Heifetz points out that a movement that will require large scale adaptation and change often requires a charismatic leader at the beginning of the movement (Heifetz' entire book is about leading through "adaptive change"). The difficulty is that a charismatic leader must be very careful not to let a co-dependent relationship develop. Effective leadership through a major adaptive change (such as changing the nation's views on racial issues) requires that the people who are impacted by the change do a significant amount of the work. The clearest example of this from the book was a doctor walking a family through a cancer diagnosis. The doctor had to determine how much "distress" the family could withstand each time they met and very carefully help them come to terms with the fact that the person with cancer would likely die (it was a great real-life example that I won't get into here). In this case, the family that is impacted must take on the work necessary to prepare for death. The doctor cannot get the family papers ready or prepare memories for the children or prepare a co-worker to take over the business. The doctor can only give news, hold hands, cry, and fight like mad against the cancer. The real work of adapting to the impending change must be done by the family.
If a charismatic leader does not recognize the need for the group to do the work necessary to adapt to the impending change (regardless of whether the change is good or bad), then the group will continue to depend on the leader to do all the work for them. Heifetz pointed out that King had wanted a sabbatical in 1968 (the year he was killed). Several of his closest confidantes called the idea impossible (p. 249). King didn't take it. His request for it and the response he received, however, should have been a sign that the people were too dependent on King. He couldn't take the civil rights movement any further because the work that needed to be done could not be done by the leader...
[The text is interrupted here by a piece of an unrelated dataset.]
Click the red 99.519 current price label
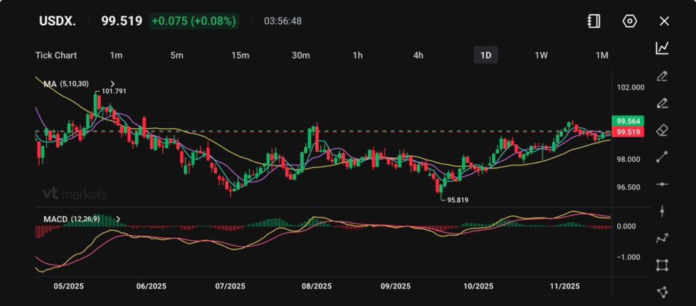Viewport: 696px width, 306px height. pos(624,131)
any leader. By that time, the movement had slowed down, riots had been occuring across the country for several summers, and King's voice was far from the only one that was being heard. The nation had not been prepared for adaptive change, yet it was forced to deal with it. Since it didn't deal with it in a way or time that some had wanted it to happen, the nation erupted. Sadly, it was the African-American communities that were the hardest hit, and rebuilding has been slow.
No one had stopped to think through the ramifications of forcing change when the nation wasn't ready for it. There are, still today, many cries for "Justice Now" without a serious consideration of how a major change in the life of a group (whether it is a social club, a church, a city or the nation) would impact the dynamics of the group. We have become an "immediate" culture. We want what we want and we want it NOW! Major change cannot occur that way. It must occur slowly. People can only handle a certain amount of stress/distress in their lives at any one time. If there is too much, then there is a significant risk of an explosion. A wise leader understands how to use pressure to create just enough stress in order for change to move forward, but that same wise leader also knows when enough is enough. King had demonstrated such wisdom in Selma, Alabama. He was able to pull back just long enough to make Selma a turning point for the nation. There will be another time to move forward; forward movement doesn't have to be constantly occuring. Sometimes sitting still for just a while will allow the next step to be much more effective.
Would life be different for the African-American community if there had been a willingness to keep the civil rights movement in balance with the nation's ability to process it? I honestly think so. We'll never know for sure, though.